Collected data
⟨

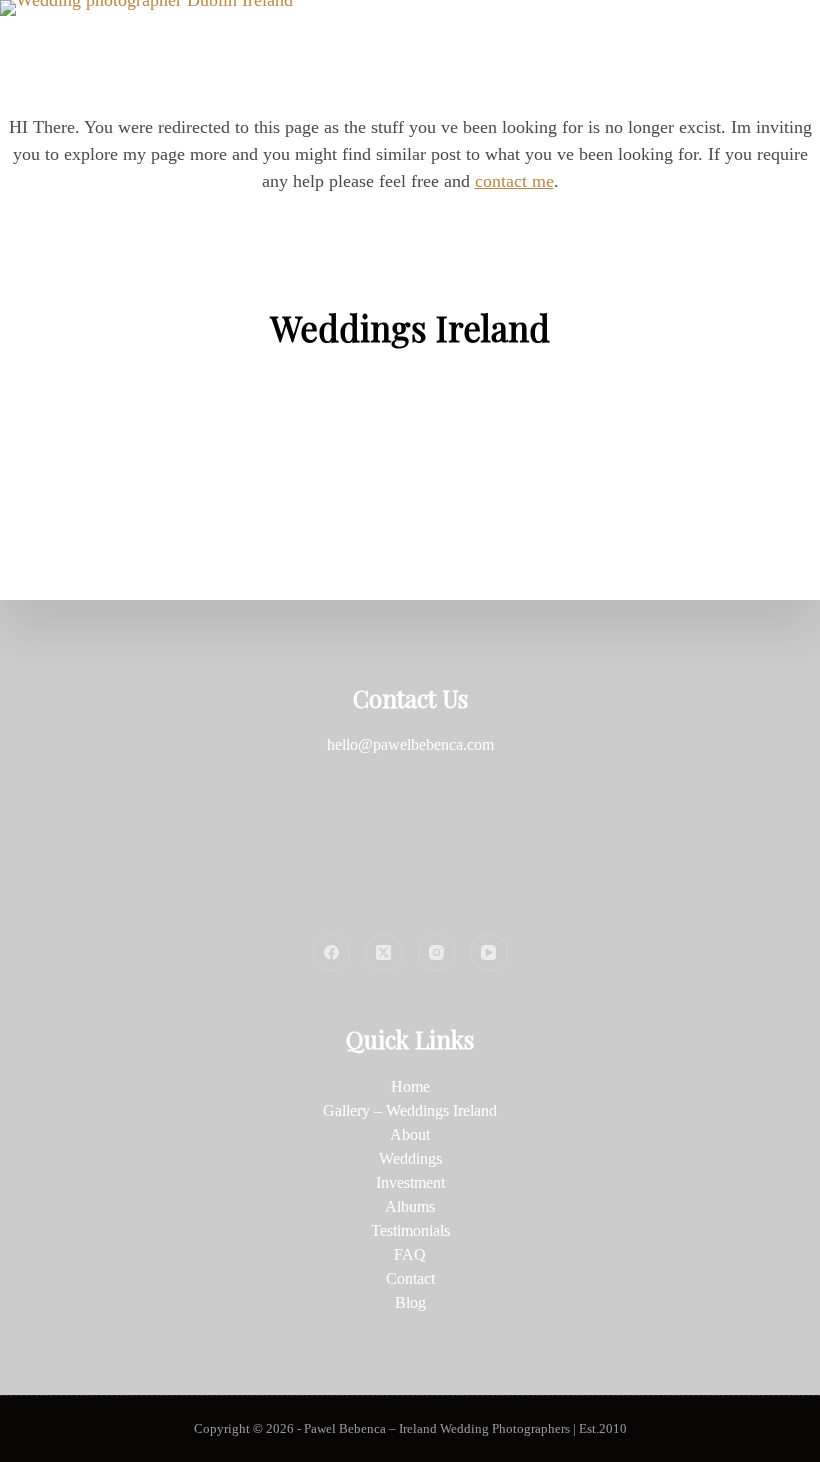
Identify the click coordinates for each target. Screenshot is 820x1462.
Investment (410, 1182)
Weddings (410, 1158)
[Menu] (811, 40)
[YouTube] (489, 953)
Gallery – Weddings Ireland (410, 1110)
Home (410, 1086)
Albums (410, 1206)
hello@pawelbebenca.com (410, 744)
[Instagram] (437, 953)
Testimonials (410, 1230)
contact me (514, 181)
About (410, 1134)
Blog (410, 1302)
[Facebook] (332, 953)
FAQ (410, 1254)
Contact (410, 1278)
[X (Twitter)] (384, 953)
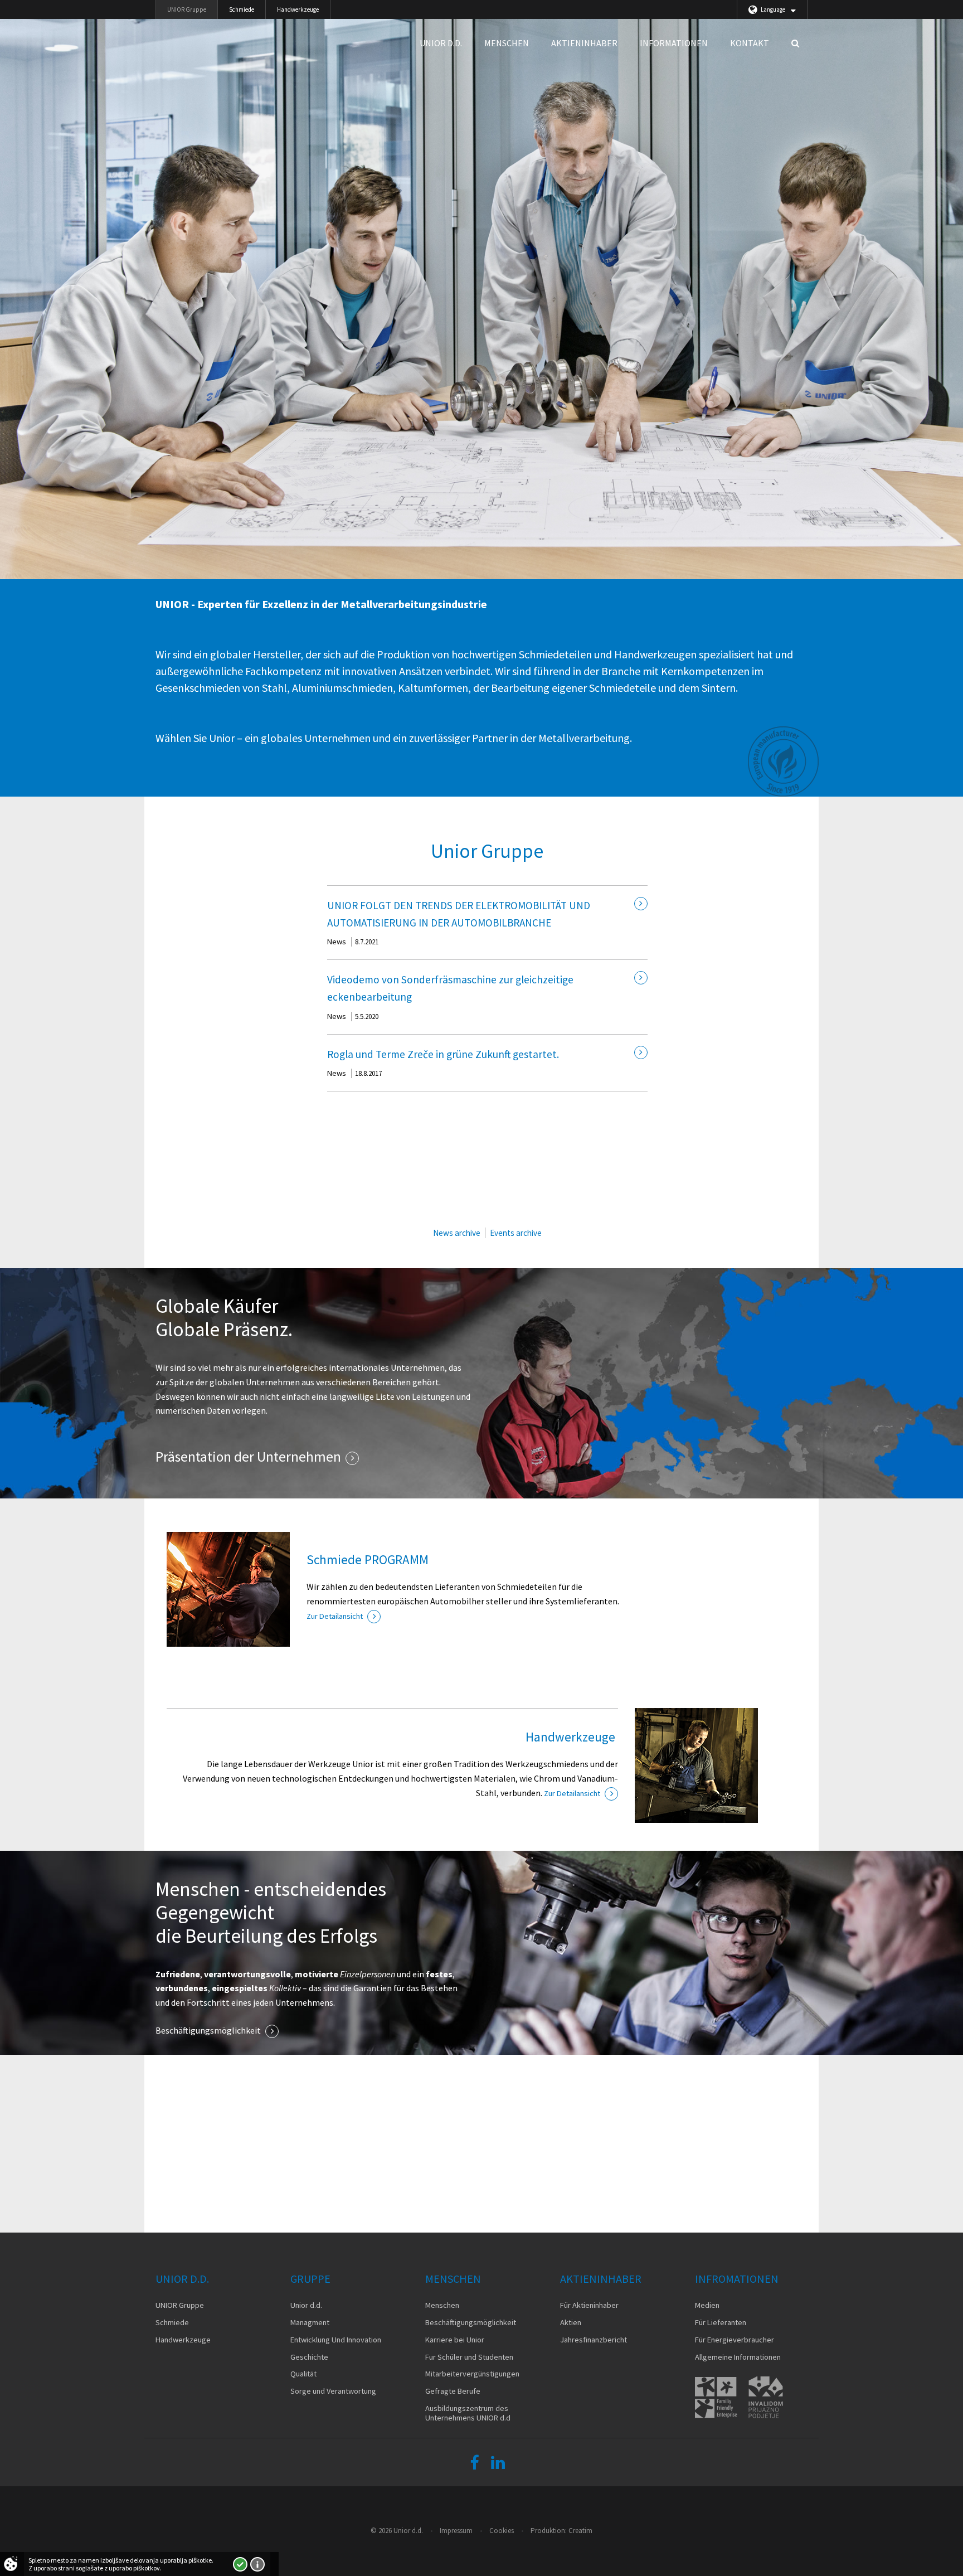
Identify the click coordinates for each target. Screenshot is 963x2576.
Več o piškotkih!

⟩

• **Task goal**: Your answer must be an exact copy of the records, without the pictures.

• **Task answer**:
Identify the click coordinates for each target. Screenshot is 820x1462.
Investment (410, 1182)
Weddings (410, 1158)
[Menu] (811, 40)
[YouTube] (489, 953)
Gallery – Weddings Ireland (410, 1110)
Home (410, 1086)
Albums (410, 1206)
hello@pawelbebenca.com (410, 744)
[Instagram] (437, 953)
Testimonials (410, 1230)
contact me (514, 181)
About (410, 1134)
Blog (410, 1302)
[Facebook] (332, 953)
FAQ (410, 1254)
Contact (410, 1278)
[X (Twitter)] (384, 953)
Identify the click coordinates for each target. Screenshot is 963x2576.
Več o piškotkih!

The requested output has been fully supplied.